Jakarta, 25 April 2014
(Ujang Rusdianto) - CSR di
Indonesia telah diangkat kedalam suatu hukum positif yang memiliki konsekuensi
secara yuridis dalam pelaksanaannya. Jika dikaitkan dengan peraturan
perundang–undangan tentang Perseroan Terbatas, CSR di Indonesia diatur dalam
Undang-Undang No. 40 tahun 2007 yang merupakan revisi dari UU No. 1 Tahun 1995.
Penjelasan dalam Pasal 74 UU No. 40/2007 memuat unsur kewajiban bagi
perseroan yang bergerak di bidang pengelolaan atau berkaitan dengan sumber daya
alam, dianggarkan sebagai biaya yang dilakukan dengan memperhatikan aspek
“kepatutan dan kewajaran” serta bagi pelanggarnya dikenai sanksi dan pengaturan
lebih jauh akan dituangkan dalam suatu peraturan pemerintah.
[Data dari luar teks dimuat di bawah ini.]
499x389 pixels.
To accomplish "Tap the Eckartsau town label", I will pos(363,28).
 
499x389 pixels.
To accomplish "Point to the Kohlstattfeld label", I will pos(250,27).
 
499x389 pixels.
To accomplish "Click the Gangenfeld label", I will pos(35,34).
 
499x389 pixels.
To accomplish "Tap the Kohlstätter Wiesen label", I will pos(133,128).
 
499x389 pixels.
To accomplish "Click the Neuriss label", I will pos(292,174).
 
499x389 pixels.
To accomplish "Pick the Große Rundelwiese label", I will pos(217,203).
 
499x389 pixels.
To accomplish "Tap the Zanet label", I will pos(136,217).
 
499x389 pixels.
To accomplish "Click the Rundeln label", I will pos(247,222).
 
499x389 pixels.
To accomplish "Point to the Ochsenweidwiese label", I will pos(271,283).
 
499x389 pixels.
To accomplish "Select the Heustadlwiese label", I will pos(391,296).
Selanjutnya dalam upaya menjalankan amanat UU No. 40/2007, secara resmi
pemerintah telah mengeluarkan Peraturan Pemerintah (PP) Nomor 47 tentang
Tanggung Jawab Sosial dan Lingkungan Perseroan Terbatas. Dalam Pasal 2 PP No
47/2012 dijelaskan bahwa setiap perusahaan sebagai subjek hukum mempunyai
tanggung jawab sosial dan lingkungan.
Ditetapkannya PP ini sekaligus mengakhiri spekulasi tentang besaran dana
yang harus dikeluarkan perusahaan. Seperti dijelaskan dalam Pasal 5 PP No
47/2012, perseroan dalam menyusun dan menetapkan rencana kegiatan anggaran
harus memperhatikan kepatuhan dan kewajaran. Sementara itu, realisasi anggaran
dan pelaksanaan tanggung jawab sosial dan lingkungan yang dilakukan perseroan
diperhitungkan sebagai biaya perseroan.
Selain peraturan perundang-undangan di atas, semangat meregulasi CSR di
Indonesia sangatlah kuat. Hal ini tercermin dari adanya UU No. 25 tahun 2007
tentang Penanaman Modal, UU No. 22 Tahun 2001 tentang
Minyak dan Gas Bumi, Peraturan Menteri Negara BUMN No. 4 tahun 2007. Seperti diketahui, CSR milik BUMN adalah
Program Kemitraan dan Bina Lingkungan (PKBL). Selain itu Indonesia
juga memiliki turunan dari UU Perlindungan dan Pengelolaan Lingkungan Hidup (UU
No. 32 tahun 2009).
Memaknai Regulasi CSR
Kesadaran bahwa ada wilayah
Tanggung Jawab Sosial dan Lingkungan yang diatur oleh berbagai regulasi maupun
yang diluar itu, adalah suatu kemajuan berpikir dari pemerintah. Meski para pengamat CSR masih beranggapan
bahwa regulasi terkait CSR belum secara eksplisit menjelaskan secara keseluruhan,
hanya menyebutkan sebagian saja.
Lebih jauh lagi, mencermati
banyaknya regulasi yang mengatur CSR di Indonesia, setidaknya ada dua hal yang
mendasari pemerintah mengambil kebijakan pengaturan CSR seperti dijelskan
Daniri (2008) yaitu : Pertama, adalah keprihatinan pemerintah atas
pratik korporasi yang mengabaikan aspek sosial lingkungan yang mengakibatkan
kerugian di pihak masyarakat. Kedua, adalah sebagai wujud upaya entitas
negara dalam penentuan standar aktivitas sosial lingkungan yang sesuai dengan
konteks nasional maupun lokal.
Sayangnya, regulasi formal yang dibuat oleh pemerintah
ternyata tidak pernah cukup untuk menangani masalah yang
timbul terkait sosial dan lingkungan. Dengan demikian, bagi
perusahaan di Indonesia sangat penting disadari bahwa melaksanakan seluruh
tuntutan regulasi yang berlaku di Indonesia tidak dapat dipandang telah
ber-CSR. Jalal, dari Lingkar Studi CSR, mengungkapkan bahwa perusahaan yang
hendak meraih posisi yang pantas di mata pemangku kepentingan memang harus bekerja
keras untuk masuk ke dalam wilayah di mana bisnis mereka sudah sepenuhnya masuk
ke dalam penciptaan nilai bersih positif bagi pemangku kepentingan (Majalah
Bisnis & CSR, edisi 11-17 Juni 2012 : 67).